Fix more test flakiness #467

fajpunk · 2025-11-21T20:22:23Z

The app metrics resiliency tests intentionally break aiokafka clients
in an unclean way. When the aiokafka objects get garbage collected,
Python asyncio logs warning messages that task exceptions were never
retrieved, like this:

asyncio:base_events.py:1879 Future exception was never retrieved
future: <Future finished exception=NodeNotReadyError('Attempt to send a request to node which is not ready (node id 1).')>
aiokafka.errors.NodeNotReadyError: NodeNotReadyError: Attempt to send a request to node which is not ready (node id 1).

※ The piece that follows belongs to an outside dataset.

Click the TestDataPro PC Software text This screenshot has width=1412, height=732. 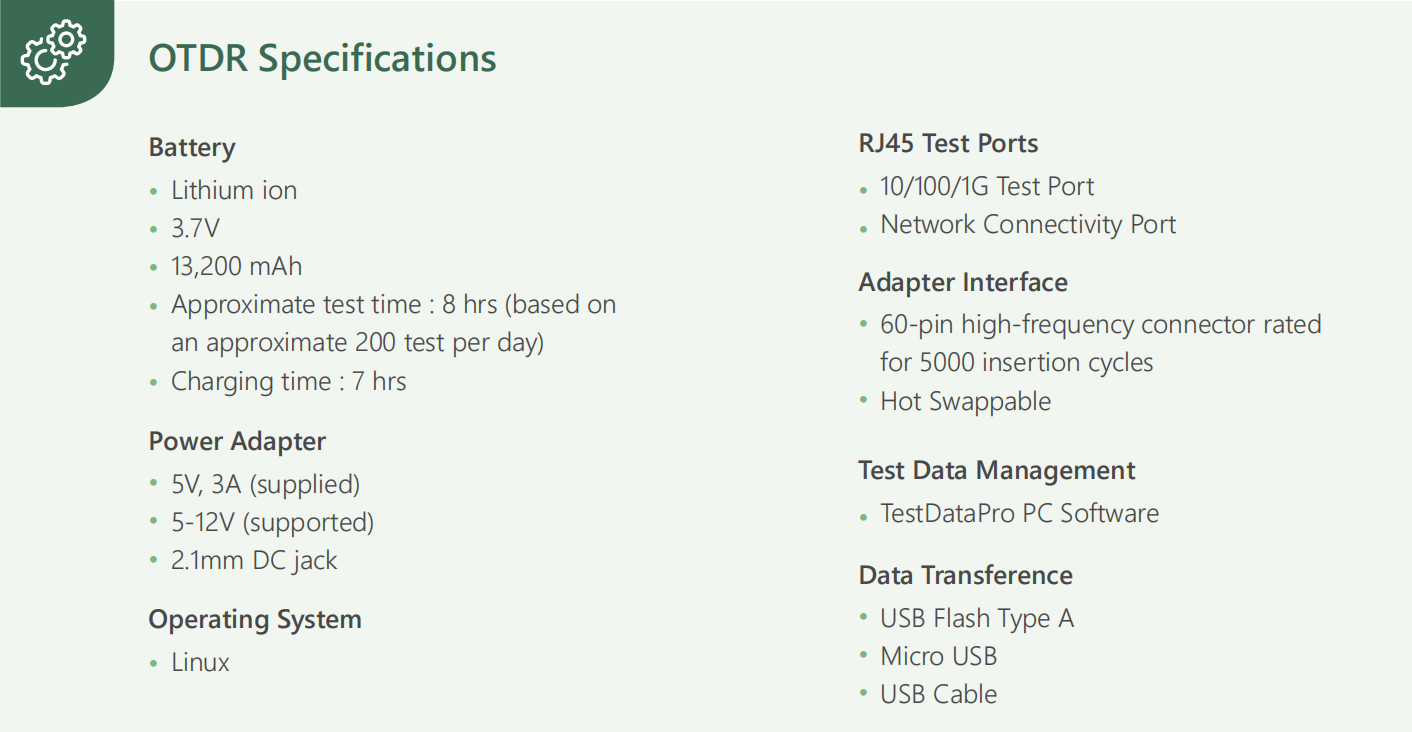[1019, 513]
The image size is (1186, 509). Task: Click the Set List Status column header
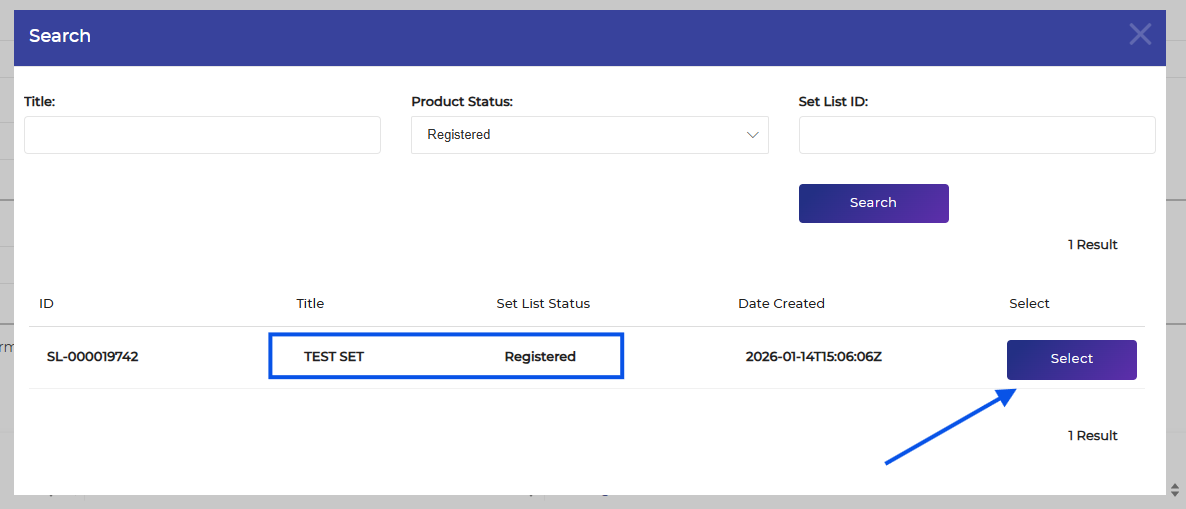543,303
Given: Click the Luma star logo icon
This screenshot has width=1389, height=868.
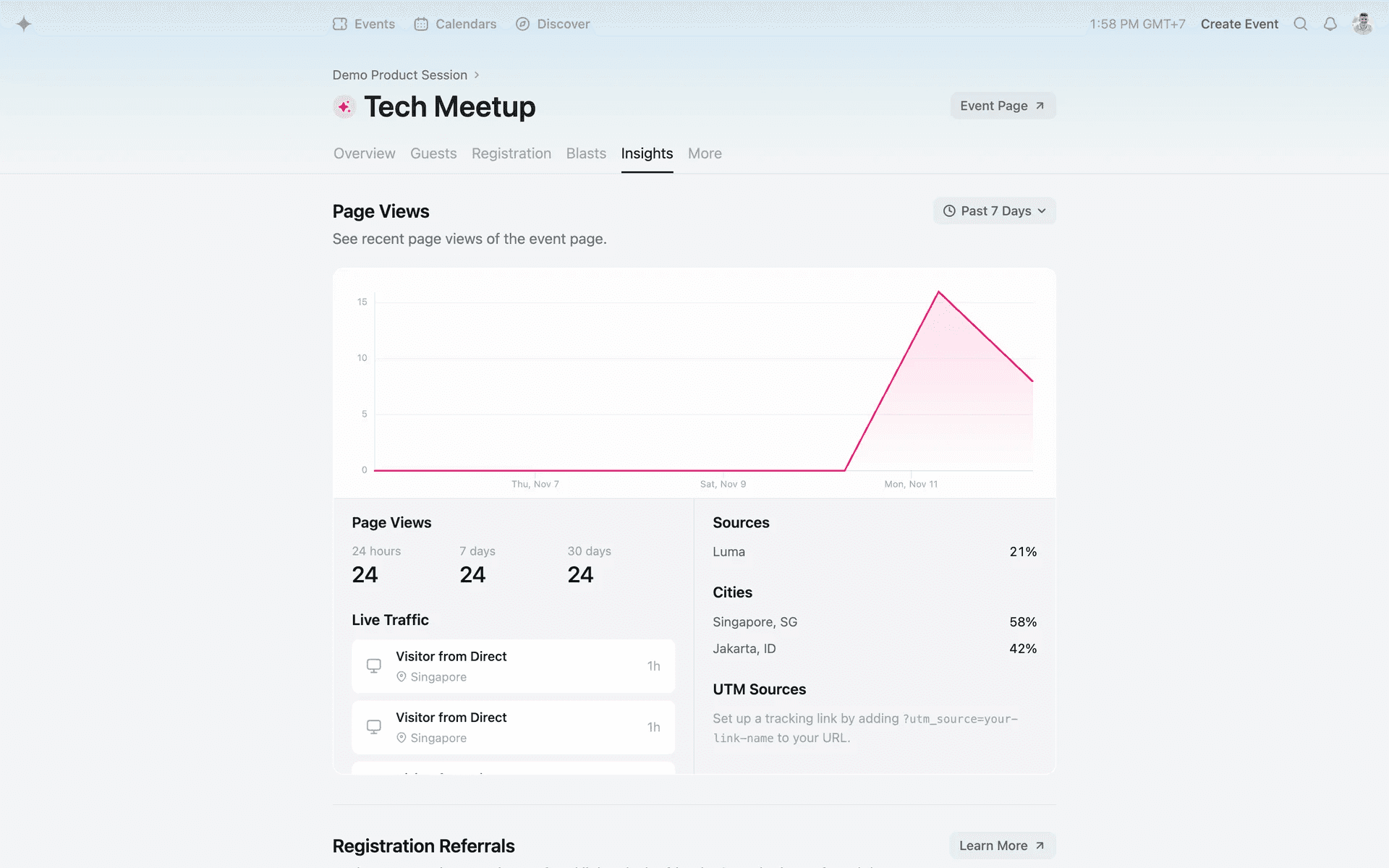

The time that this logging happens is not deterministic. It can mess up
other tests, like tests of the Sentry functionality because the log
messages get picked up by the mock Sentry transport if they happen after
the Sentry fixtures have initialized:

https://github.com/lsst-sqre/safir/actions/runs/19583537252/job/56087067160

There may be a way to deterministically and cleanly cancel these failed
tasks, or it may be a bug in the aiokafka library, but until we figure
it out, run these last to make sure they don't infect other tests.

rra

Looks good as a workaround. I guess ideally we'd explicitly close the clients and catch the exception, but I don't know how to do that.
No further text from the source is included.